原告が参照した過去の判例は「明確な悪意を含む文字情報」であるのに対して、今回は解釈自由なイラストである。その違いに判決は触れることなく、違法性認定の根拠が曖昧である。

2名の違法性の根拠について
 判決は元ツイートの違法性を認定した上で、同判定に連動する形でRTについても2名の違法性を認定している。しかしながら第1部で述べたように、そもそも蓮見氏のツイートは純然たる「風刺」であり違法性が存在しないと考える私の立場からすれば、この構図に則ったとしてもA、B両氏についても当然、不法行為とはいえない。なかんずく、A氏とB氏は同じRT行為であっても質的に異なるにもかかわらず、判決では差異が考慮されていない。A氏は単に図柄に惹かれた。B氏にはそれよりも深い踏み込みがあるが、イラストのRTで訴訟という前代未聞の衝撃は措いたとしても、B氏代理人が要望したとおり元来、イラスト裁判とRT裁判は分離すべきであった。

【個別の評価】

■ (2) リツイートによる名誉毀損の成否
ア ツイッター において、投稿者がリツイート(他者のツイッター上の投稿(元ツイート)を引用する形式で投稿すること)の形式で投稿する場合、当該投稿者が、他者の元ツイートの内容を批判する目的等でリツイートするのであれば、何らのコメントも付加しないことは考え難く当該投稿者の立場が元ツイートの投稿者とは異なることなどを明らかにするべく、当該元ツイートに対する批判的ないし中立的なコメントを付すことが通常であると考えられる。(第4 当裁判所の判断 6  争点(2)ア (被告Aリツイートにおける事実の摘示及びこれによる原告の社会的評価の低下の有無並びに原告の名誉感情の侵害の有無)について)
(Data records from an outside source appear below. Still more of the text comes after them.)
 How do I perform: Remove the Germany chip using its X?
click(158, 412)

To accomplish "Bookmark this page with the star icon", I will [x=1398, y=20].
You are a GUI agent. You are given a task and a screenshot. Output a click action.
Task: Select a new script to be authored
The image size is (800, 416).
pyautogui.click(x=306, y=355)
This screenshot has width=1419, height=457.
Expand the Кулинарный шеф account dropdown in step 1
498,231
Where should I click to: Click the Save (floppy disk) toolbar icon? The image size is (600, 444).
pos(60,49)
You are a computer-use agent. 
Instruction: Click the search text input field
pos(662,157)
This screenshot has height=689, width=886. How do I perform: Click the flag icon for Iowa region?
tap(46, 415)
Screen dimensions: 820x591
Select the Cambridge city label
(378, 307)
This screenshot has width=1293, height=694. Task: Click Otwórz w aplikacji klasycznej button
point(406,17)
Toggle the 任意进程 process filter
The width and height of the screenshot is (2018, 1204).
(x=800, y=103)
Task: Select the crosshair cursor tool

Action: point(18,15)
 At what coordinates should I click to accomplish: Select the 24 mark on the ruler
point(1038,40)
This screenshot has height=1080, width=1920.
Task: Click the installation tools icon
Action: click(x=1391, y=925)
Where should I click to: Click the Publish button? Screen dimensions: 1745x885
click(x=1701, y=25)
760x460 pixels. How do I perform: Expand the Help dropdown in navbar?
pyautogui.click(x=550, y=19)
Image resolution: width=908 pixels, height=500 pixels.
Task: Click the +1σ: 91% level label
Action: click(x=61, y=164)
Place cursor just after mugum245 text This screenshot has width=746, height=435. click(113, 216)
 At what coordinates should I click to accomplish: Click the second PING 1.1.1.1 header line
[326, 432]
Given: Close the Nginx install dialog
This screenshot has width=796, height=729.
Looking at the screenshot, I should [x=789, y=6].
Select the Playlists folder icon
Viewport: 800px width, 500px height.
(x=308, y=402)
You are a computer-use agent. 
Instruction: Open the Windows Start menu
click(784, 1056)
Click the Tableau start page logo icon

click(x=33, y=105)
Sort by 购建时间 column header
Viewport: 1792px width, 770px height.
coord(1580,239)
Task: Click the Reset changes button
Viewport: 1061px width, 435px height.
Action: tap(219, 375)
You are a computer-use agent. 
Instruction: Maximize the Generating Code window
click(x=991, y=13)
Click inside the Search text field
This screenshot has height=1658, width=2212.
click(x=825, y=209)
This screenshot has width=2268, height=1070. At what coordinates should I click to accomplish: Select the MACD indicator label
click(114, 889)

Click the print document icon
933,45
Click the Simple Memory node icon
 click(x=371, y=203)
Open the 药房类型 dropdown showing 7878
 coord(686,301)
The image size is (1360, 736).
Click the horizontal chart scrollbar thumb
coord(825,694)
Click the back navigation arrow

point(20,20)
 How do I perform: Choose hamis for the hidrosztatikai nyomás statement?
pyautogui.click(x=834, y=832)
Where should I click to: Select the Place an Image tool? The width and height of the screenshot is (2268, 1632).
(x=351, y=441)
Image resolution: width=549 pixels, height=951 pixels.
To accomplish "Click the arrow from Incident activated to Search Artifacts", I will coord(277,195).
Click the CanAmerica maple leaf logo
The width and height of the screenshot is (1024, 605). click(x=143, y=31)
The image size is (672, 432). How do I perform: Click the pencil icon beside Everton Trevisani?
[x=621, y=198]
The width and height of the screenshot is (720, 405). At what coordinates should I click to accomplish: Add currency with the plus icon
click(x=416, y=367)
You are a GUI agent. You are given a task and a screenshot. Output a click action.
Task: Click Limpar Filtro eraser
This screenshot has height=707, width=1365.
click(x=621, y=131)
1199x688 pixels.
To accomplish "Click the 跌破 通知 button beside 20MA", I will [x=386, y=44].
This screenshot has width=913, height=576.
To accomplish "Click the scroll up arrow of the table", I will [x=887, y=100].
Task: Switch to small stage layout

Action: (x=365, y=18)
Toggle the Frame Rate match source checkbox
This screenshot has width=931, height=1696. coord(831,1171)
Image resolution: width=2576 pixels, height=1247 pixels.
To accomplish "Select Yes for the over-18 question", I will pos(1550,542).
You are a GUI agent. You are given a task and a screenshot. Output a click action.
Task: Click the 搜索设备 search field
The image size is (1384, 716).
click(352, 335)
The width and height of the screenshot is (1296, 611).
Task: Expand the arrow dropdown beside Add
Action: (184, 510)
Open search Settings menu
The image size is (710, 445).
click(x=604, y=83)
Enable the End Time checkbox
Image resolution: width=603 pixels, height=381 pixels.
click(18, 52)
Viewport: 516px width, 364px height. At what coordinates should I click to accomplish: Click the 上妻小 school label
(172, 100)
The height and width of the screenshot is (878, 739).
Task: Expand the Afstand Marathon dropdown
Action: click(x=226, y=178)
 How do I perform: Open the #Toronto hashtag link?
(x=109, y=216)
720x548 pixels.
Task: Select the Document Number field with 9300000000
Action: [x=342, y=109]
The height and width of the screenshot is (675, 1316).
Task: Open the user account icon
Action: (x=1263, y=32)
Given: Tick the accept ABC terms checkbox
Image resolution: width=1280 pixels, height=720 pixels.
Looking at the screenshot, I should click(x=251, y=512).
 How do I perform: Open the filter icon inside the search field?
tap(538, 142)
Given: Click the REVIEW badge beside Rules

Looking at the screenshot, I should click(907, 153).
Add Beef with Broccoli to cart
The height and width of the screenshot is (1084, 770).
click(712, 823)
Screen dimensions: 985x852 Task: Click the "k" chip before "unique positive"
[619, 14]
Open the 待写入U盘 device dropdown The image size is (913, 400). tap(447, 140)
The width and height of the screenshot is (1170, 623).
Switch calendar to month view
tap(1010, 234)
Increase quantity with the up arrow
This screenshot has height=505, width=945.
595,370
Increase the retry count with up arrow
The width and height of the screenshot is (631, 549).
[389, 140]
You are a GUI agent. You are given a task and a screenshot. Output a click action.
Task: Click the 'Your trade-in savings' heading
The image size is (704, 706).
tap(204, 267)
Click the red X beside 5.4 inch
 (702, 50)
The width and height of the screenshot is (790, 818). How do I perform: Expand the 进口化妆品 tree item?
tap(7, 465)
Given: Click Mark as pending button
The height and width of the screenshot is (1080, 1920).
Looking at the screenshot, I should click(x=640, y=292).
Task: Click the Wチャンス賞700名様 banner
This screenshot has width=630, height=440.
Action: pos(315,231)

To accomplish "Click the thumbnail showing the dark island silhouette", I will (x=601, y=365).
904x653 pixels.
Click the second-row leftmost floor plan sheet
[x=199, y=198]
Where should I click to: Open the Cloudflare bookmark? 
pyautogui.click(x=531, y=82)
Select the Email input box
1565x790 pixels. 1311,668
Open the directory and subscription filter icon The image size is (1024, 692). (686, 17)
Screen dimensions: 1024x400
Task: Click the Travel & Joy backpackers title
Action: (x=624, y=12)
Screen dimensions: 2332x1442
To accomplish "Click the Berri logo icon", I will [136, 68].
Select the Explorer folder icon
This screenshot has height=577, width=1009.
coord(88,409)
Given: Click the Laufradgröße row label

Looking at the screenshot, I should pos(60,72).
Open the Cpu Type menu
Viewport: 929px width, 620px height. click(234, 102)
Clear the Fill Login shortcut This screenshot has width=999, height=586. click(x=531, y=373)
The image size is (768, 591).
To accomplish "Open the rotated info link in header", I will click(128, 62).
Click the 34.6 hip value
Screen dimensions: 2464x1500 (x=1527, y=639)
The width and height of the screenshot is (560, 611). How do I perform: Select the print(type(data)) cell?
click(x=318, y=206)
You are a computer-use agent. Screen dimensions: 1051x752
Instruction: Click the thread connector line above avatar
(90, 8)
👆 単純RTすれば、賛同の意となると裁判官が断定した個所。

■ツイッターを利用する一般の閲読者の普通の注意と読み方を基準とすれば、例えば、前後のツイートの内容から投稿者が当該リツイートをした意図が読み取れる場合など、一般の閲読者をして投稿者が当該リツィートをした意図が理解できるような特段の事情の認められない限り、リツイートの投稿者において、当該元ツイートの内容に賛同する意思を示して行う表現行為と解するのが相当であると言うべきである。

👆 単純リツイートは賛同の意!一般ユーザーは必ずしもこのように捉えているとは限らないし、これはTwitter社の見解を確認したものであろうか。

次にA氏。

(3) ア 被告Aは、被告Aリツイートをした時点で、別件訴訟の存在を知らず、また、原告の経歴も把握していなかったことから、本件イラスト3-1の女性のモデルが原告であると認識できておらず、同女性がアニメ作品の峰不二子を連想させるので、保存目的でリツイートしたと主張する。そして、被告Aは「偽装難民」を取り上げて国内外で賛否両論の声が上がった書籍「そうだ難民しよう!」(甲4)の著者として被告蓮見を知り、被告蓮見について、難民支援が人道的という意見が大半である社会風潮の中で批判や中傷を恐れずに勇気ある表現活動をする者として称賛していたが、本件ツイート3を偶然見て、本件イラスト3-1を気に入ったことからリツイートしたと陳述する (乙ロ4)。
イ しかし、本件ツイート3の投稿以降、被告蓮見のアカウントに本件イラスト3-1の女性のモデルが原告であり、本件性被害に関する内容であることをいずれも認識した閲覧者による多数の応答(リプライ)が投稿されており、賛否の対立が顕著であること(認定事実(1)キ)が認められ、被告Aは、リツイートするに際して、これらのリプライの状況及びその内容を認識していたものと推認することができる。また、被告蓮見は、本件ツイートを投稿した後、本件イラスト3-1と原告の写真等とを並べたツイートを投稿しているほか(認定事実(1)サ)、本件ツイート3を投稿した直後には、インターネット番組において、本件イラスト3-1の女性のモデルが原告であることをうかがわせる発言をしているところ(認定事実(1)ク)、これらの各発言はいずれも、被告Aリツイートより前である。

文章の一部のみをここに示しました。